(Dataset entries)
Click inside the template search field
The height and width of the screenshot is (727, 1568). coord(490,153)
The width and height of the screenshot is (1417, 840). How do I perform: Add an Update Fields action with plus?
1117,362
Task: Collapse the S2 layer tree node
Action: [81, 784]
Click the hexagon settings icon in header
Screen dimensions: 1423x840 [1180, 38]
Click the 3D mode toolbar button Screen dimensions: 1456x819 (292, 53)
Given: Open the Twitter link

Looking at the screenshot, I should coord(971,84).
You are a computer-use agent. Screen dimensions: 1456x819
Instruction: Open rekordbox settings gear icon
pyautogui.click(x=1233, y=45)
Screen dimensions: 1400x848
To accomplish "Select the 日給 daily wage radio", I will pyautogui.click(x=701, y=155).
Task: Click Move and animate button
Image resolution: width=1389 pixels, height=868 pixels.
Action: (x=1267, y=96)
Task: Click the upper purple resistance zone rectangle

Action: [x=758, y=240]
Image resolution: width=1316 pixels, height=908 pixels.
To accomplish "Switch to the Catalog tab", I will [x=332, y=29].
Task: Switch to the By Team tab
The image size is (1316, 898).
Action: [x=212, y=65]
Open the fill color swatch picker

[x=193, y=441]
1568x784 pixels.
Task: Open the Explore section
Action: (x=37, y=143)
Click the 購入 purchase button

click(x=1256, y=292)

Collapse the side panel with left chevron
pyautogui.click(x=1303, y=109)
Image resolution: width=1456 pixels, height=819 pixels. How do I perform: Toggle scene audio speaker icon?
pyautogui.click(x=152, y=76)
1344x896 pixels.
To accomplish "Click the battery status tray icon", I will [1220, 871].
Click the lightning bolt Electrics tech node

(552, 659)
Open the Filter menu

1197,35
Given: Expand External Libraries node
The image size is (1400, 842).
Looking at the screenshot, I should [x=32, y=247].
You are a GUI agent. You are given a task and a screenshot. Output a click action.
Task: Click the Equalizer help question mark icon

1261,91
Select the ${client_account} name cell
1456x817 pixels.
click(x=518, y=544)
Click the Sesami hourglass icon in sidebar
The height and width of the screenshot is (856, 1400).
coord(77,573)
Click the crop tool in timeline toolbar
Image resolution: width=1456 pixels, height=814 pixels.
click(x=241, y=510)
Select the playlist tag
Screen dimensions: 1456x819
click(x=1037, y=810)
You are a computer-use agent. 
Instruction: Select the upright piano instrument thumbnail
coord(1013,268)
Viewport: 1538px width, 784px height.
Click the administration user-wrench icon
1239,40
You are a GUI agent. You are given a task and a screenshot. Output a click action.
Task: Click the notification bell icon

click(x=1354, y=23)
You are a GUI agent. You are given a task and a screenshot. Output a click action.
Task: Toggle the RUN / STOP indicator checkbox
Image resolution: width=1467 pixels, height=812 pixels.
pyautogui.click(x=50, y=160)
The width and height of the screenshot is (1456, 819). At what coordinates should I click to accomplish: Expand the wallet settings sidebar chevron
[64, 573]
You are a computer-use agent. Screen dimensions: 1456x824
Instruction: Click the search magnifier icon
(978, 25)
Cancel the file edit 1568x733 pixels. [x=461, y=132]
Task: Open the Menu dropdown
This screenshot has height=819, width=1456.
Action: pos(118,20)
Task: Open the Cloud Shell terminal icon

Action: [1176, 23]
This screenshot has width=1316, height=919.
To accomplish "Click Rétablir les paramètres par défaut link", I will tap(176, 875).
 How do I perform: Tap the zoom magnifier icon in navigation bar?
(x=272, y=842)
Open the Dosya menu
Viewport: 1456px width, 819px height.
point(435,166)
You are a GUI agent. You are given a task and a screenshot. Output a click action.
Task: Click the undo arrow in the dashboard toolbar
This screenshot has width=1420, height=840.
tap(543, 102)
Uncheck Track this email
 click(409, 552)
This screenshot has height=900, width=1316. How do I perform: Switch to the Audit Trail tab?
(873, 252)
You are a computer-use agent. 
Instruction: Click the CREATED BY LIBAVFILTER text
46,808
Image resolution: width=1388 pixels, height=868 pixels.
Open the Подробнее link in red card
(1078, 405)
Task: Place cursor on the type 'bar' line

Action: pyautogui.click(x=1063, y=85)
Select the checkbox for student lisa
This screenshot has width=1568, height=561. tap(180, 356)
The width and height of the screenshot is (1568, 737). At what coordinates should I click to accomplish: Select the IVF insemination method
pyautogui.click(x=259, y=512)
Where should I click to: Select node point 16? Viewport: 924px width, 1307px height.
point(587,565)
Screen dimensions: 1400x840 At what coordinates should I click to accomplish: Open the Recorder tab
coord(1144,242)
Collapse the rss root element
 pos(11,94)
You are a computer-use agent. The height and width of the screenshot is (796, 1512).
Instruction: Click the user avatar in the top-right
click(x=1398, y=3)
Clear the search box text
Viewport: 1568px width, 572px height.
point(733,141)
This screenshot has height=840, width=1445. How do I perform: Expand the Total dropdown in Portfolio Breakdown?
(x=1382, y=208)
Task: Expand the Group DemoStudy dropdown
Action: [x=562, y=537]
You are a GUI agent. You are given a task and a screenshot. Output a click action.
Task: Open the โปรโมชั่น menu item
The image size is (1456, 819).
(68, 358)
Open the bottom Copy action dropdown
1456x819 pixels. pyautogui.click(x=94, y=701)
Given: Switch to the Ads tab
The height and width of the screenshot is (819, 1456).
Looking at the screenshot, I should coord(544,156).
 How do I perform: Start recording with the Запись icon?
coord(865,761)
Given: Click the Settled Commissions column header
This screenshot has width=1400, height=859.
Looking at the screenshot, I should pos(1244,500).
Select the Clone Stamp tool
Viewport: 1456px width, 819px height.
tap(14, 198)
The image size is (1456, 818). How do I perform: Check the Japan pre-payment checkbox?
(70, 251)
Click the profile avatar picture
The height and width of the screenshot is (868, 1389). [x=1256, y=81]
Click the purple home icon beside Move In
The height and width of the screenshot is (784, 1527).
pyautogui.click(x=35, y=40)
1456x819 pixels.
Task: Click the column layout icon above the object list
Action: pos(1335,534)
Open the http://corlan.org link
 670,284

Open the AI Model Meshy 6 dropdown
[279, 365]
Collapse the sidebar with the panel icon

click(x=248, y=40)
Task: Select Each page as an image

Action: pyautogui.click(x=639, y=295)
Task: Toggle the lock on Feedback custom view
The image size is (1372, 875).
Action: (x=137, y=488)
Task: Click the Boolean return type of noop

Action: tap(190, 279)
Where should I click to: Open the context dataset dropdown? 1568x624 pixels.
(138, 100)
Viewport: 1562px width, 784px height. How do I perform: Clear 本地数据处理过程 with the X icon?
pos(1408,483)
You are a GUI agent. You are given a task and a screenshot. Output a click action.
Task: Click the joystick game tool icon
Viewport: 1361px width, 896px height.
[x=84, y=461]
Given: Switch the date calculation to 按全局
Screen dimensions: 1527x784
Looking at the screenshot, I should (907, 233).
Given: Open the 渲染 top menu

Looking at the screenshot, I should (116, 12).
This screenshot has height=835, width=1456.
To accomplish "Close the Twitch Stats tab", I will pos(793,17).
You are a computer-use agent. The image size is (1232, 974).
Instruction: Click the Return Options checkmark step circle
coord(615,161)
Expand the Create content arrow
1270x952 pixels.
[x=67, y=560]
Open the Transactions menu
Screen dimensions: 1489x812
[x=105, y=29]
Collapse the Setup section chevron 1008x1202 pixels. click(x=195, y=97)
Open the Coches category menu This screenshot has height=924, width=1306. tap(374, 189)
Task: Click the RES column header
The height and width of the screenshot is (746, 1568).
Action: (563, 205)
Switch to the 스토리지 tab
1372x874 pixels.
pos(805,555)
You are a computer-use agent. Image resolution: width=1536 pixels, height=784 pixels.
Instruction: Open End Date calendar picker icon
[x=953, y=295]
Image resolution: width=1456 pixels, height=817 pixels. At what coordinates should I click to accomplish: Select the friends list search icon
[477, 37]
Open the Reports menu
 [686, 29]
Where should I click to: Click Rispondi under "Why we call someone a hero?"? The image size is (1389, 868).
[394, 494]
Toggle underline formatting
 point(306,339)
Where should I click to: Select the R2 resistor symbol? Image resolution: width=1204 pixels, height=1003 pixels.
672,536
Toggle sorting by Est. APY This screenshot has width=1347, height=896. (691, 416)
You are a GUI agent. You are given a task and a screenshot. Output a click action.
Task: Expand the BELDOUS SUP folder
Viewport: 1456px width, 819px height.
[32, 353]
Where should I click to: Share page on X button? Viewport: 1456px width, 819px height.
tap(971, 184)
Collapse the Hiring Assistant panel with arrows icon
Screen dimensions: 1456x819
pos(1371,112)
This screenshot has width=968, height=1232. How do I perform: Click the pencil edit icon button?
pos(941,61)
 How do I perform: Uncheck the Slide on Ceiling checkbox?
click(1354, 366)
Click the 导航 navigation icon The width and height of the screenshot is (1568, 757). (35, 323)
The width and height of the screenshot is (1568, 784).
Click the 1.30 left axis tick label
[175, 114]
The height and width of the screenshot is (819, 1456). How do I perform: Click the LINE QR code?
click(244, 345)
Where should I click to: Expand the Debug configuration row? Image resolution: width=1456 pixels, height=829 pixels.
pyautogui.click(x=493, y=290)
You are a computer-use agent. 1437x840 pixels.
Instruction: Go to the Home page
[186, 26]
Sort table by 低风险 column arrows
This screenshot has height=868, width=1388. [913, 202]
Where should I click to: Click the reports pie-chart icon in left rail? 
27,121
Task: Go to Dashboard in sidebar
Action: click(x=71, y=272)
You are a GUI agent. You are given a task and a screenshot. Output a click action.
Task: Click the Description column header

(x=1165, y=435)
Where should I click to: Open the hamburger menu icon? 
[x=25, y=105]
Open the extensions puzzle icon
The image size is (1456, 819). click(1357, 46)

§ Directions
Beginning at the line with "Screen dimensions: 1400x840" and stopping after the line with "Click the purple home icon beside Move In", please write out every line of the data above exactly and nothing else.

§ Reply
Screen dimensions: 1400x840 At what coordinates should I click to accomplish: Open the Recorder tab
coord(1144,242)
Collapse the rss root element
 pos(11,94)
You are a computer-use agent. The height and width of the screenshot is (796, 1512).
Instruction: Click the user avatar in the top-right
click(x=1398, y=3)
Clear the search box text
Viewport: 1568px width, 572px height.
point(733,141)
This screenshot has height=840, width=1445. How do I perform: Expand the Total dropdown in Portfolio Breakdown?
(x=1382, y=208)
Task: Expand the Group DemoStudy dropdown
Action: [x=562, y=537]
You are a GUI agent. You are given a task and a screenshot. Output a click action.
Task: Open the โปรโมชั่น menu item
The image size is (1456, 819).
(68, 358)
Open the bottom Copy action dropdown
1456x819 pixels. pyautogui.click(x=94, y=701)
Given: Switch to the Ads tab
The height and width of the screenshot is (819, 1456).
Looking at the screenshot, I should coord(544,156).
 How do I perform: Start recording with the Запись icon?
coord(865,761)
Given: Click the Settled Commissions column header
This screenshot has width=1400, height=859.
Looking at the screenshot, I should pos(1244,500).
Select the Clone Stamp tool
Viewport: 1456px width, 819px height.
tap(14, 198)
The image size is (1456, 818). How do I perform: Check the Japan pre-payment checkbox?
(70, 251)
Click the profile avatar picture
The height and width of the screenshot is (868, 1389). [x=1256, y=81]
Click the purple home icon beside Move In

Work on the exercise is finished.